:: Material for this task ::
================================
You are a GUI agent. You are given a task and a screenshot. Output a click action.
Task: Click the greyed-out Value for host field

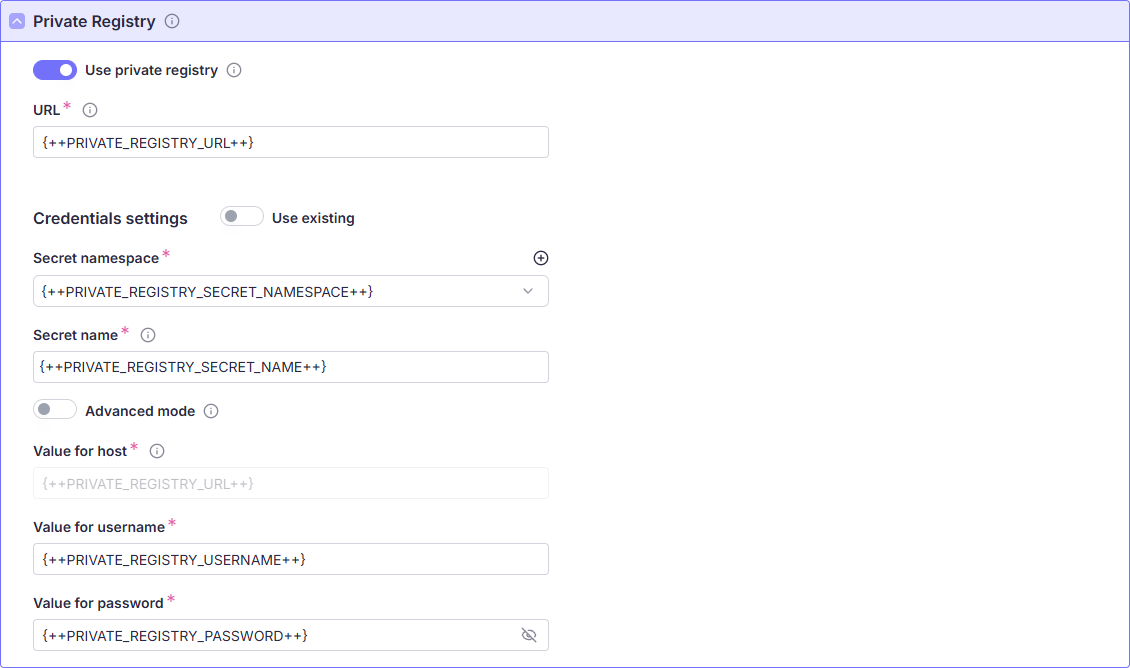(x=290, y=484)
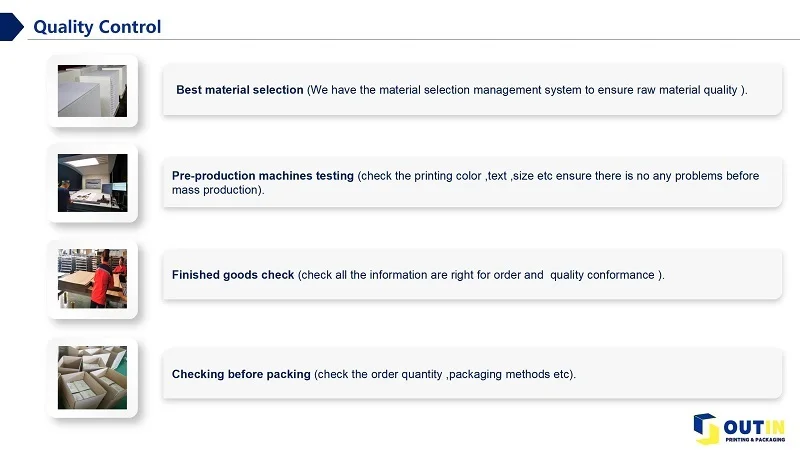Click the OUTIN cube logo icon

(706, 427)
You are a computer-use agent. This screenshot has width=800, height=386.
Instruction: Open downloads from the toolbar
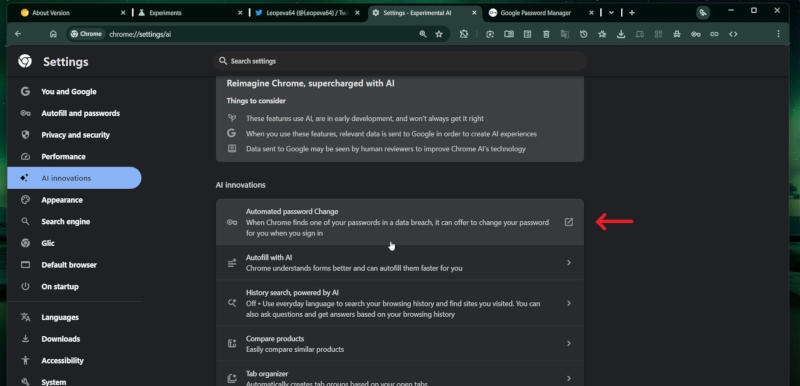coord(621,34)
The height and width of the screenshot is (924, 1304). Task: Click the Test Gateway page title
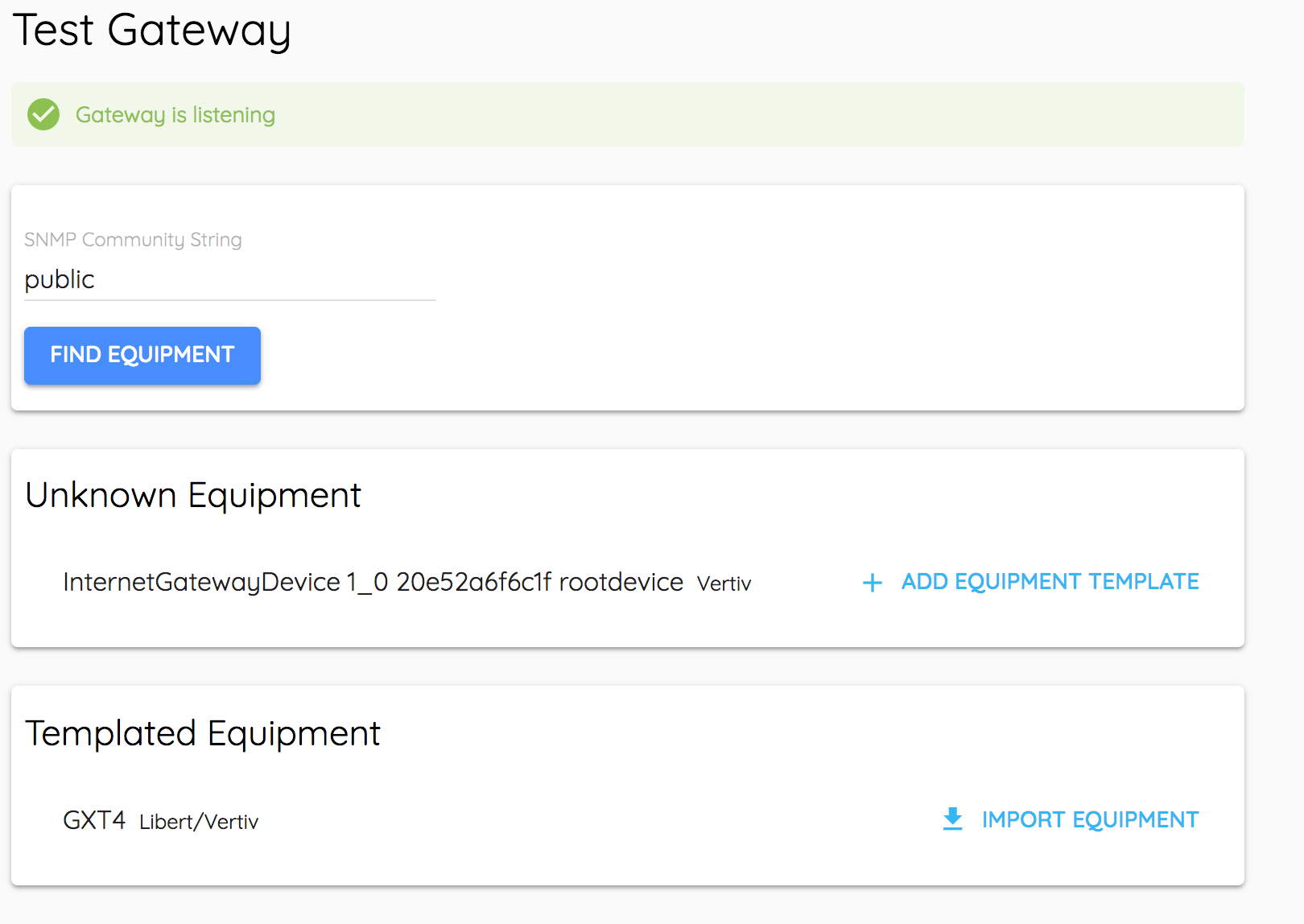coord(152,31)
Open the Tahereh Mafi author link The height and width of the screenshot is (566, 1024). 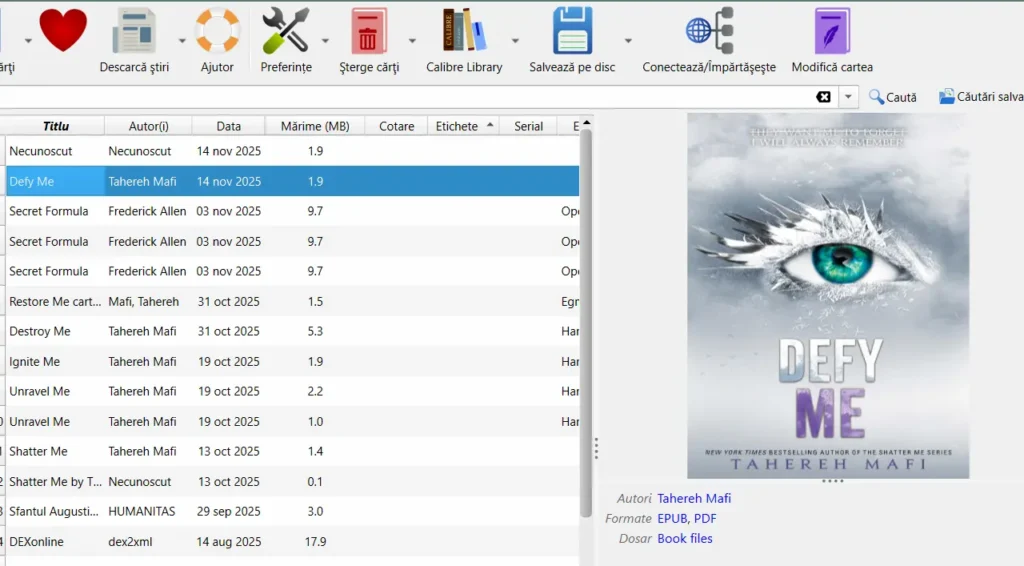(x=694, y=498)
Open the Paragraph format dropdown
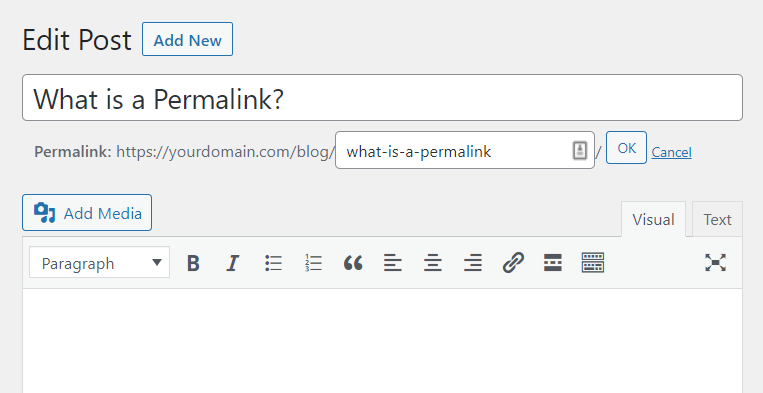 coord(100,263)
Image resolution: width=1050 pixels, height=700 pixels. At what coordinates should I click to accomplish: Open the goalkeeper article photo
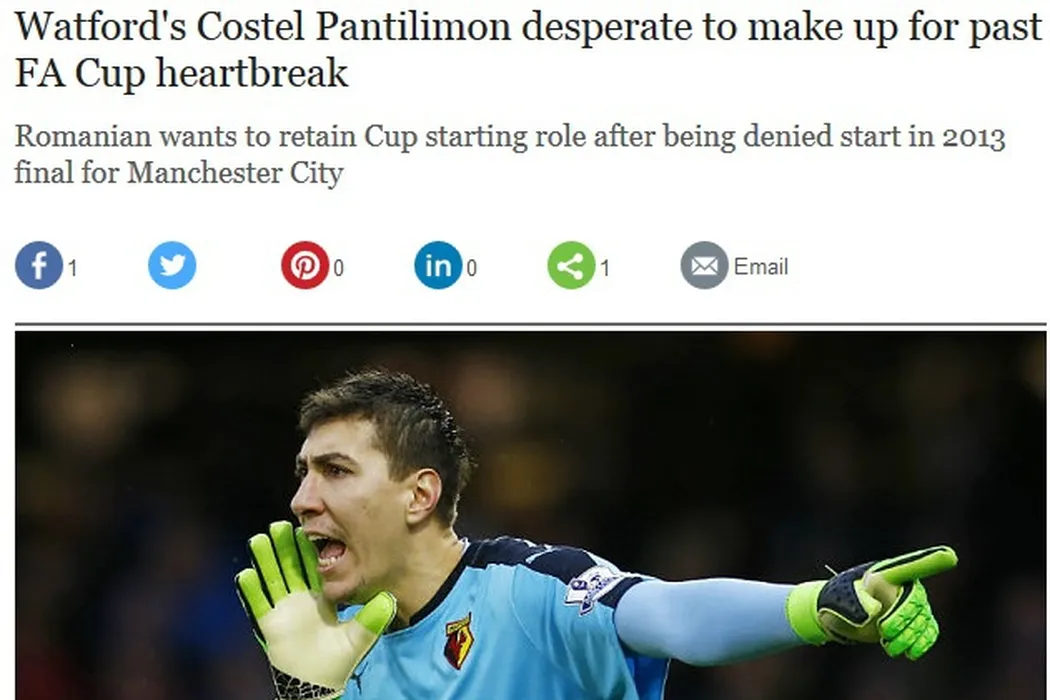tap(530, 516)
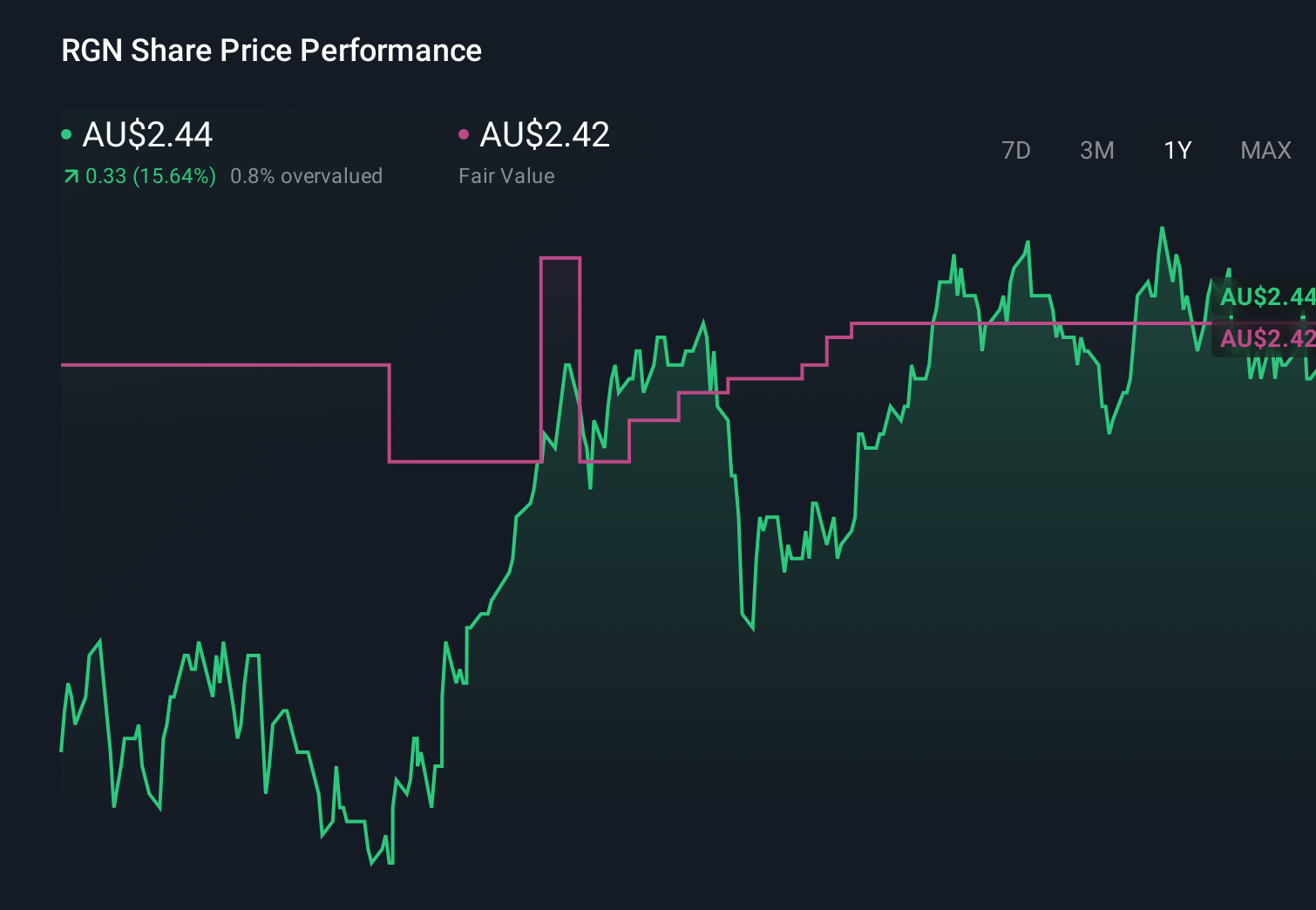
================================
:: Problem requirements ::
From the data above, pick out each line containing "agent" and copy it.

:: Your solution ::
You are a GUI agent. You are given a task and a screenshot. Output a click action.
You are a computer-use agent. This screenshot has width=800, height=386.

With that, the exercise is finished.